The company currently trades at a trailing 12-month P/E ratio of 31.27, which is expensively priced, but I mainly like to purchase a stock based on where the company is going in the future as opposed to what it has done in the past. On that note, the 1-year forward-looking P/E ratio of 19.15 is currently fairly priced for the future in terms of the right here, right now. The 1-year PEG ratio (1.05), which measures the ratio of the price you're currently paying for the trailing 12-month earnings on the stock while dividing it by the earnings growth of the company for a specified amount of time (I like looking at a 1-year horizon), tells me that the company is fairly priced based on a 1-year EPS growth rate of 29.75%. The company has great near-term future earnings growth potential with a projected EPS growth rate of 29.75%. In addition, the company has great long-term future earnings growth potential with a projected EPS growth rate of 21.55%.

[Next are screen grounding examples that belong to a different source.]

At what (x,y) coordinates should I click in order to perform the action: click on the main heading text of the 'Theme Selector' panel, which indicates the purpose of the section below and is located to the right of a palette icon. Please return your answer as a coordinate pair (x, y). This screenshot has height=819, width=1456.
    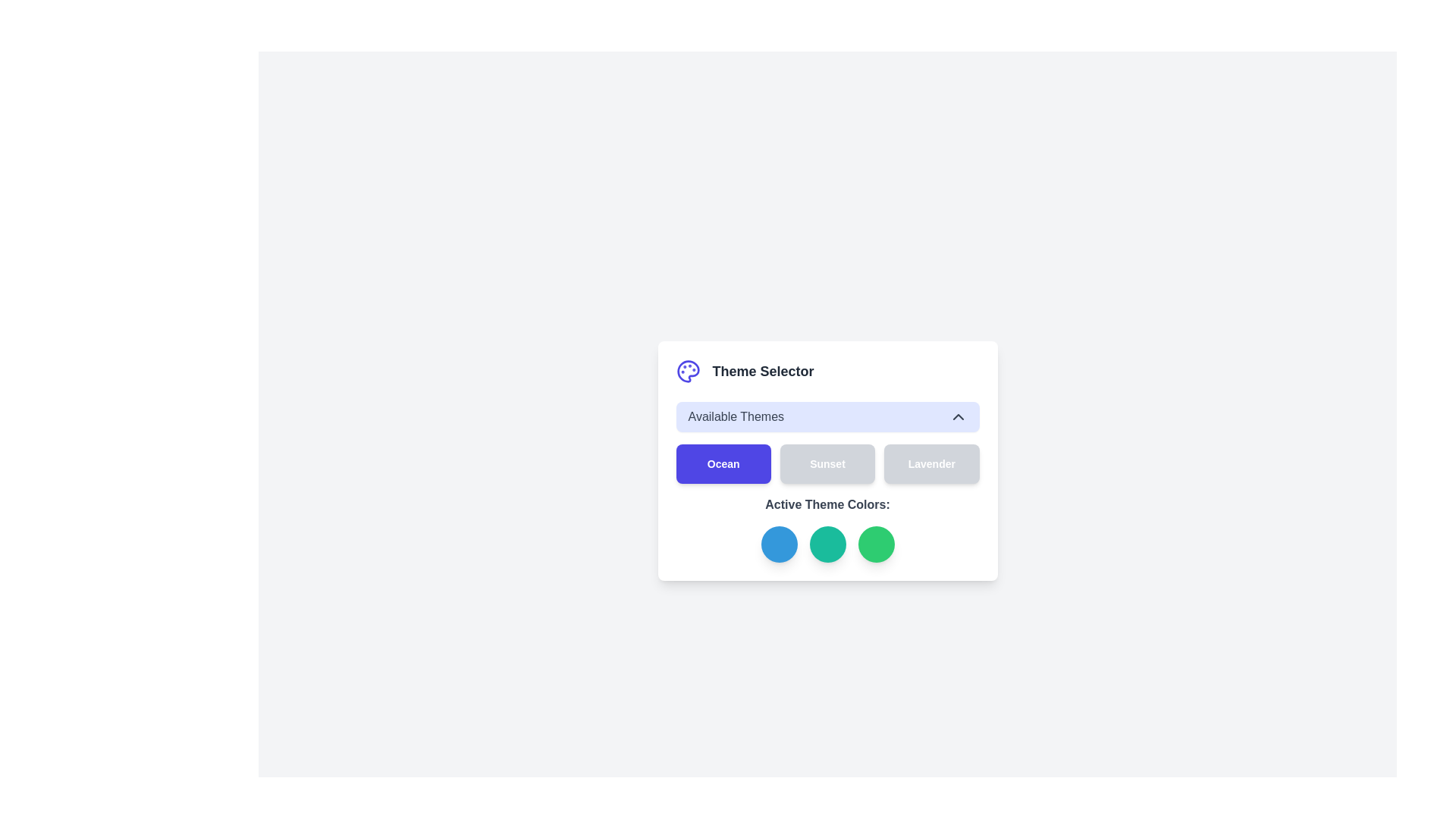
    Looking at the image, I should click on (763, 371).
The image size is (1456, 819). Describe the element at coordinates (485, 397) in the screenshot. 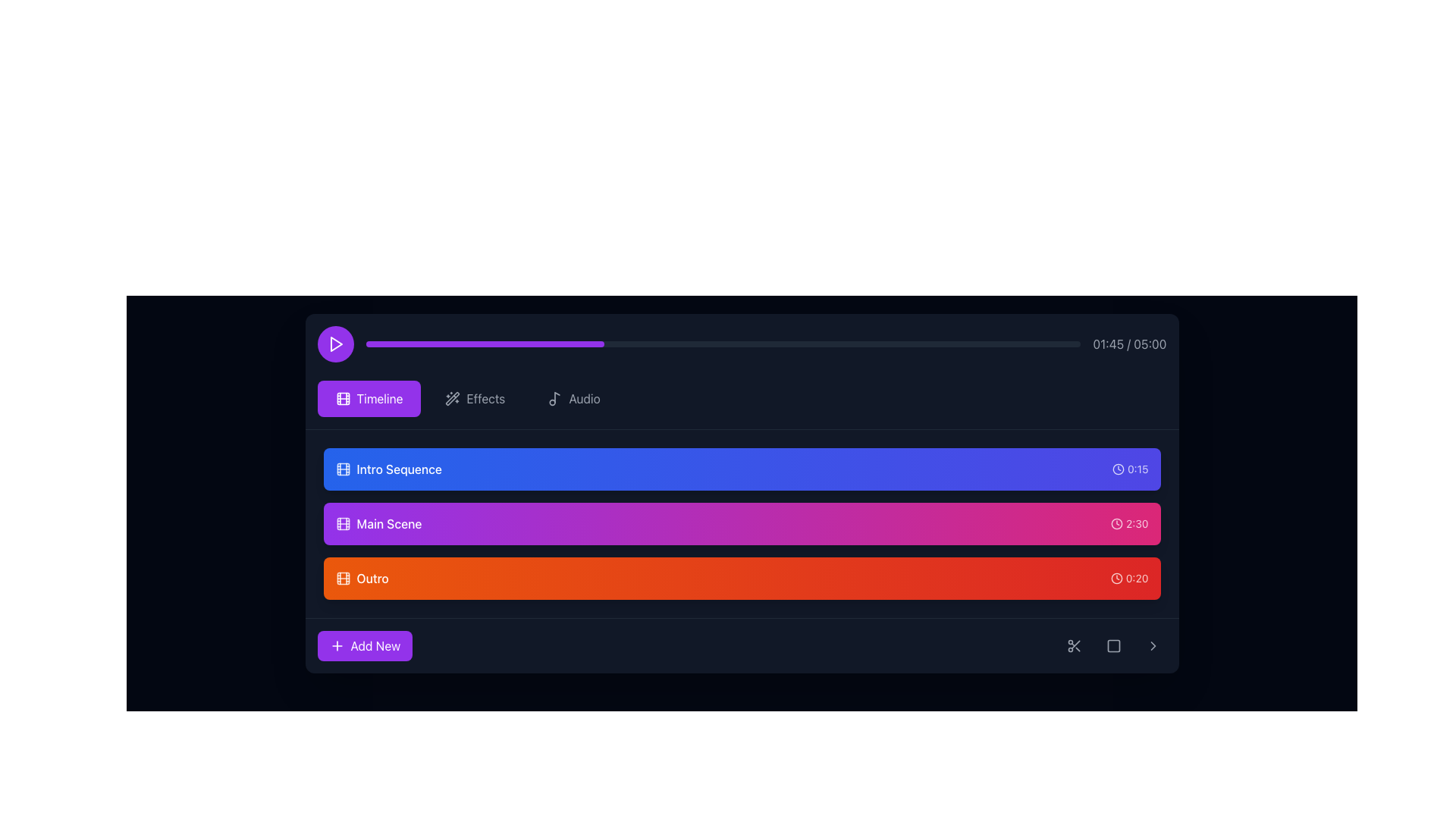

I see `the 'Effects' label in the horizontal menu bar` at that location.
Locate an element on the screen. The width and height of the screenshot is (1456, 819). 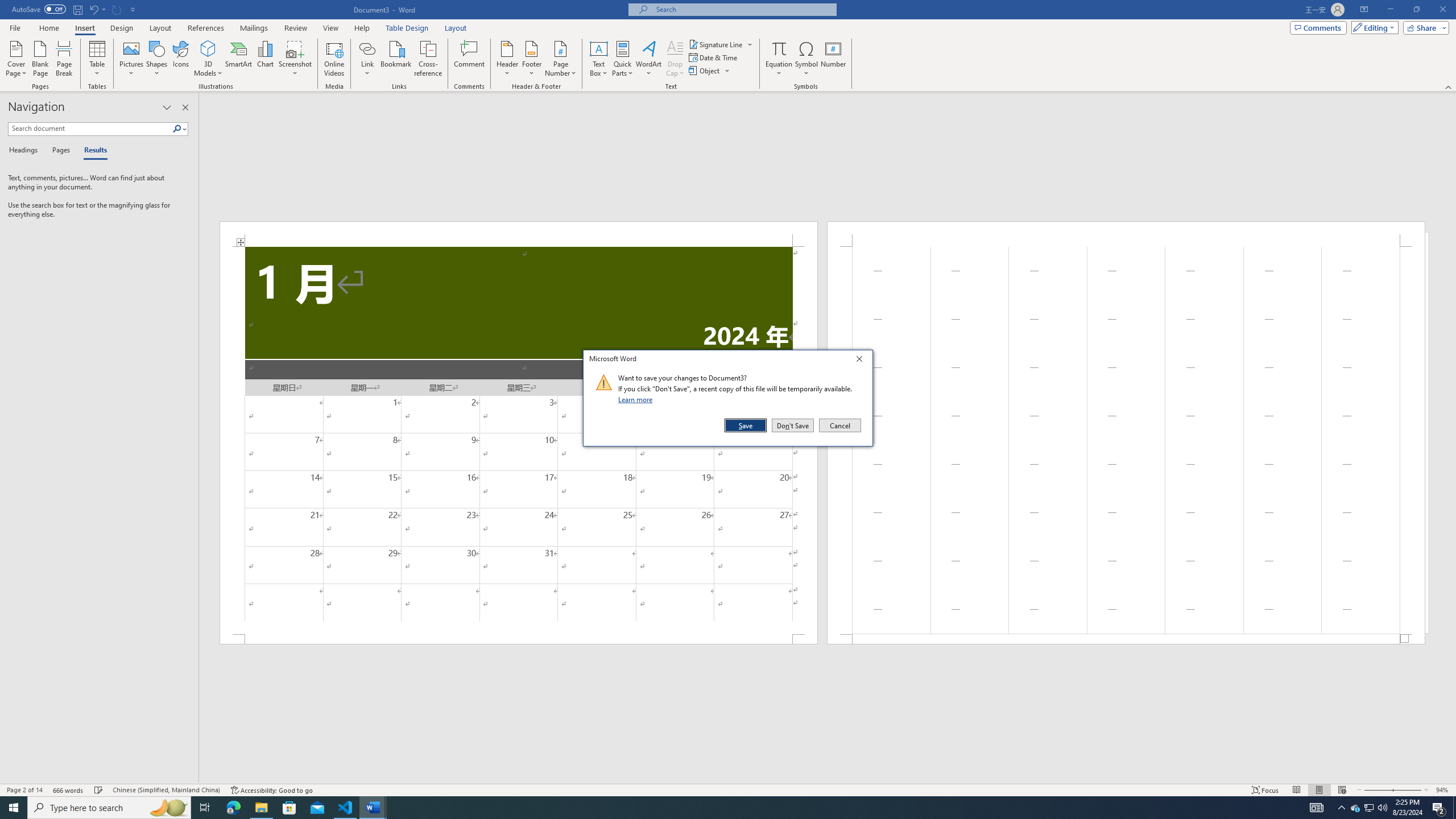
'Table' is located at coordinates (97, 59).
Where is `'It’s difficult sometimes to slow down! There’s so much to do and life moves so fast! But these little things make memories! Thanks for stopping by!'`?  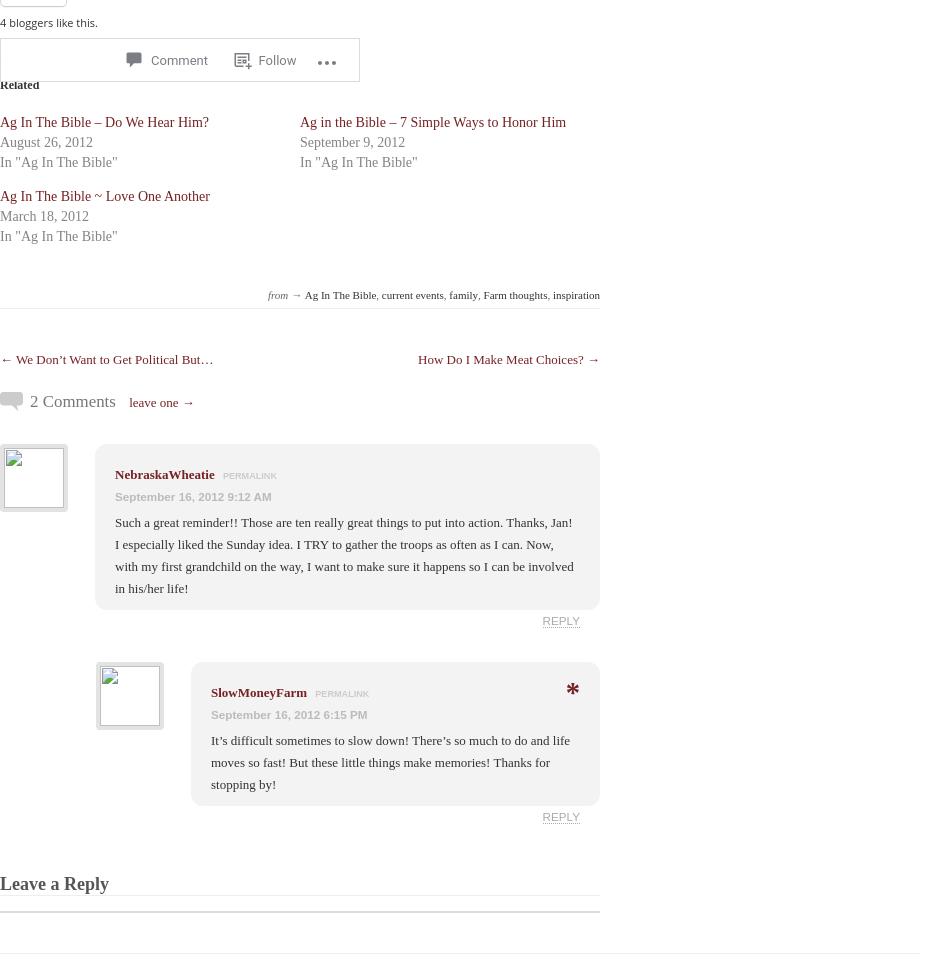 'It’s difficult sometimes to slow down! There’s so much to do and life moves so fast! But these little things make memories! Thanks for stopping by!' is located at coordinates (209, 762).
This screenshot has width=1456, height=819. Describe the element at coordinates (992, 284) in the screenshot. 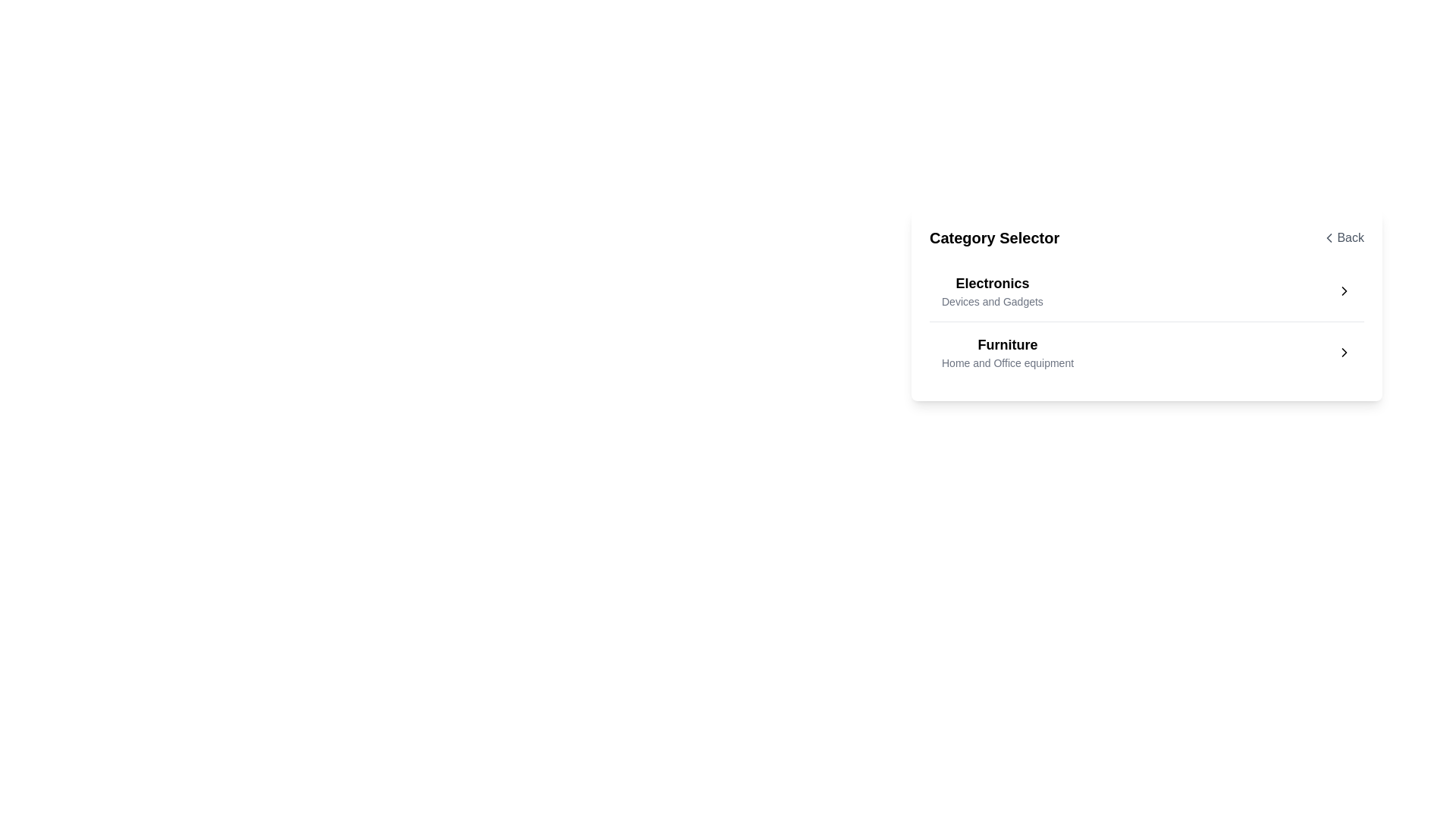

I see `bold text label 'Electronics' that is part of the category selection interface, positioned above 'Devices and Gadgets'` at that location.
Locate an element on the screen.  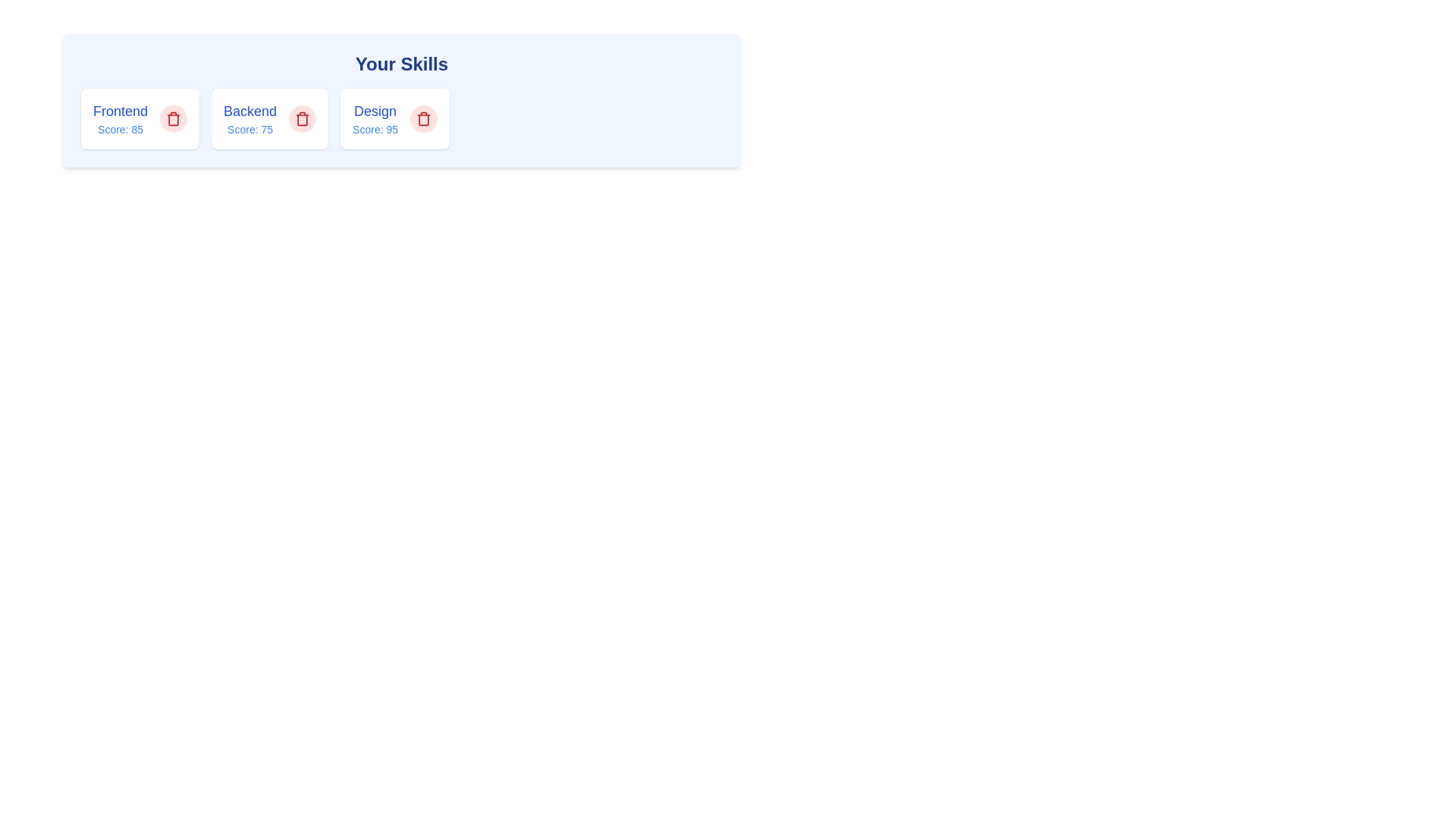
remove button for the tag with name Frontend is located at coordinates (174, 118).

On a financial basis, the things I look for are the dividend payouts, return on assets, equity and investment. The company does not sport a dividend to speak of but is sporting return on assets, equity and investment values of 5.9%, 11.5% and 11.9%, respectively, which are all respectable values. In this particular instance, I will forego the dividend aspect of the financials because the stock is in my growth portfolio, and in the growth portfolio a stock does not have to have a dividend.
Looking first at the relative strength index chart [RSI] at the top, I see the stock hovering around oversold territory with a current value of 35.93 but with downward trajectory. I will look at the moving average convergence-divergence [MACD] chart next. I see that the black line is below the red line with the divergence bars increasing in height, indicating bearish momentum. As for the stock price itself ($81.29), I'm looking at the 50-day simple moving average (currently $86.06) to act as resistance and $79.34 to act as support for a risk/reward ratio which plays out to be -2.4% to 5.87%.
- On Feb. 25 the company reported fourth quarter earnings which missed on the top and bottom lines. The company reported $0.82 per share which missed estimates by a penny on revenue of $303.8 million which missed expectations of $19.46 million.
Gas to liquids is what this company is all about but the company keeps reporting bad quarter after bad quarter. Fundamentally, the stock is fairly priced on next year's earnings and on earnings growth. Financially, I believe all the returns are safe and sound. Technically, it appears the stock is oversold. Due to the oversold technicals, high near-term earnings growth potential, and high long-term earnings growth potential I'm going to be nibbling some of the stock at this price.
Disclaimer: This article is meant to serve as a journal for myself as to the rationale of why I bought/sold this stock when I look back on it in the future. These are only my personal opinions and you should do your own homework. Only you are responsible for what you trade and happy investing.